[OpenAFS-devel] prdb format extension for extended authentication names

Jeffrey Hutzelman jhutz@cmu.edu
Fri, 28 Jun 2013 17:18:54 -0400


On Fri, 2013-06-28 at 17:08 -0400, Benjamin Kaduk wrote:

> > - The database format changes linearly for now.  To use a new feature,
> > you must
> >  have a database version which is new enough to support that feature.
> > - Database version bumps are explicit, and are managed via a set of RPCs
> > that
> >  allow getting the current and maximum supported version and upgrading
> > to a
> >  version not newer than the maximum.
> 
> Agreed.  Can I make you propose RPC names so I don't have to? :)

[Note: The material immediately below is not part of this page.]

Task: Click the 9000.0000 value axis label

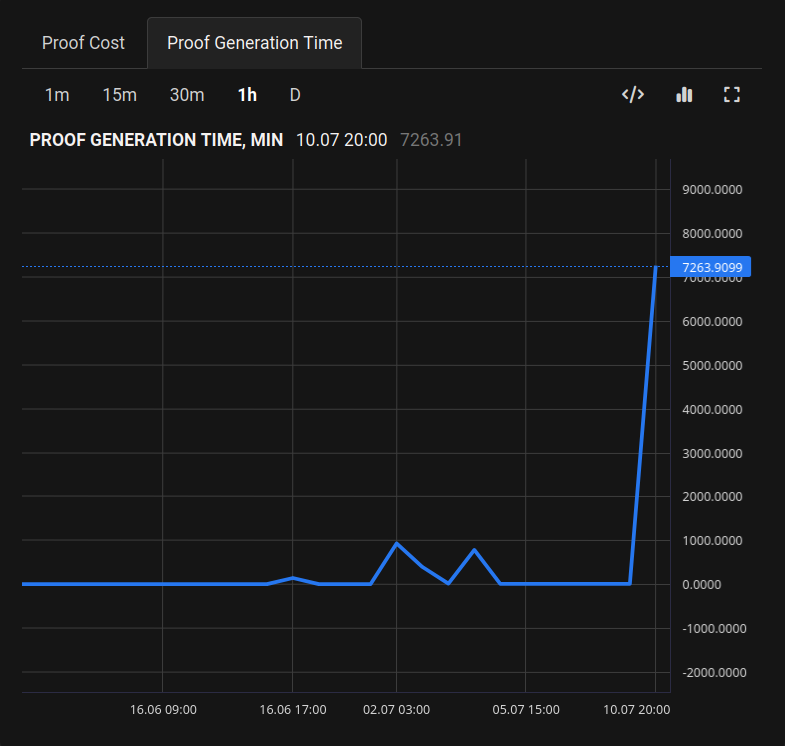Action: pos(712,190)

PR_GetDatabaseVersions(OUT afs_uint32 *current, OUT afs_uint32 *max);
PR_UpgradeDatabaseVersion(IN afs_uint32 newvers);


> > - Checking version support before upgrading is handled by the pts
> > command that
> >  does the upgrade, and a -force flag is provided.
> 
> I would have thought that the ptserver would have a better sense of what 
> machines are in the ubik quorum than the client running pts, but my 
> understanding of how ubik works is spotty.  If you think this is fine, I'm 
> happy to go with it.

Oh, it probably does.  I'm happy with doing it either way.  If you want
the server to do the checks, then the upgrade RPC needs a force
parameter.


> >  I imagine that on the wire, a knob has a 32-bit name and a 32-bit
> > value.  Of
> 
> Would the "name" be an enumeration value, or something like a bitmask 
> for the on-disk format?  I guess an enumeration value makes more sense, if 
> the reserved on-disk space to hold these things grows larger than a word. 
> The values would still all be expected to be representable in a bit or 
> two, though.  (Unless we want to get fancy and reserve space outside of 
> the header?)

It's an enumeration value.  The on-the-wire representation is an
abstraction.  The names don't appear at all on disk, and the values
appear wherever is appropriate, depending on what they are.


> I'm not sure where the on-disk space for all of those would come from, but 
> in principle it could be done.

Whoever wants to add those features will have to find a place for them.
That could mean allocating some blocks to extend the header.